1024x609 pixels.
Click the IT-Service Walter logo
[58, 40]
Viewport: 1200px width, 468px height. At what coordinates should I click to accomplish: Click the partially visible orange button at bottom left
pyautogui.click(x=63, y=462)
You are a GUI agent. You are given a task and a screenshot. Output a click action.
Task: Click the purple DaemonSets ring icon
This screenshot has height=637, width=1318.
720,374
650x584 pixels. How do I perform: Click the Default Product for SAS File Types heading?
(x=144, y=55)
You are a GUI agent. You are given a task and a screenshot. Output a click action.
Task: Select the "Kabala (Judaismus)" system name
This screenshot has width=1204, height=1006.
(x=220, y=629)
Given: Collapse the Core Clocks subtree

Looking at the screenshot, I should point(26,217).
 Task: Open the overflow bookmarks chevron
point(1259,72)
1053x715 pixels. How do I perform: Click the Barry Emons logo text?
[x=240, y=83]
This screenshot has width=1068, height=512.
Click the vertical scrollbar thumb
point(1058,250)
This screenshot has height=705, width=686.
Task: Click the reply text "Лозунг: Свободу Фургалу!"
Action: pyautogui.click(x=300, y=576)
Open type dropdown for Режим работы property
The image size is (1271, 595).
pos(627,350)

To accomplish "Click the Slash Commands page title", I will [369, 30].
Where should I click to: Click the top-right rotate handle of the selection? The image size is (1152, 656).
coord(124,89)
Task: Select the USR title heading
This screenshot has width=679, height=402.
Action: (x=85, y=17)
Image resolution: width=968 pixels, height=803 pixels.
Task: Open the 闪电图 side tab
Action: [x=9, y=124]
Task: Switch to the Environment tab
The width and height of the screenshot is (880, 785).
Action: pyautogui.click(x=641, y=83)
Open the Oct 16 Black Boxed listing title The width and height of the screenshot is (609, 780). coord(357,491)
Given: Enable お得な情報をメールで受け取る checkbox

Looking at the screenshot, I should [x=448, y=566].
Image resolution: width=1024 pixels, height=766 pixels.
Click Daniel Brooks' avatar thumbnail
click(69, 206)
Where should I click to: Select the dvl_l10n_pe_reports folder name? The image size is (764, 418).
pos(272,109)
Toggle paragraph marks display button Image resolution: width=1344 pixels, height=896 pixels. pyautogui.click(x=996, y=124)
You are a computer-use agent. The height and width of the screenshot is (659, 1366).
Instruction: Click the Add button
::::
### Aim of the exercise
With the line that has "This screenshot has width=1068, height=512." as the first and the line that has "Toggle paragraph marks" as the last, repeat exactly that run of lines above and no more.

### Result
This screenshot has width=1068, height=512.
Click the vertical scrollbar thumb
point(1058,250)
This screenshot has height=705, width=686.
Task: Click the reply text "Лозунг: Свободу Фургалу!"
Action: pyautogui.click(x=300, y=576)
Open type dropdown for Режим работы property
The image size is (1271, 595).
pos(627,350)

To accomplish "Click the Slash Commands page title", I will [369, 30].
Where should I click to: Click the top-right rotate handle of the selection? The image size is (1152, 656).
coord(124,89)
Task: Select the USR title heading
This screenshot has width=679, height=402.
Action: (x=85, y=17)
Image resolution: width=968 pixels, height=803 pixels.
Task: Open the 闪电图 side tab
Action: [x=9, y=124]
Task: Switch to the Environment tab
The width and height of the screenshot is (880, 785).
Action: pyautogui.click(x=641, y=83)
Open the Oct 16 Black Boxed listing title The width and height of the screenshot is (609, 780). coord(357,491)
Given: Enable お得な情報をメールで受け取る checkbox

Looking at the screenshot, I should [x=448, y=566].
Image resolution: width=1024 pixels, height=766 pixels.
Click Daniel Brooks' avatar thumbnail
click(69, 206)
Where should I click to: Select the dvl_l10n_pe_reports folder name? The image size is (764, 418).
pos(272,109)
Toggle paragraph marks display button Image resolution: width=1344 pixels, height=896 pixels. pyautogui.click(x=996, y=124)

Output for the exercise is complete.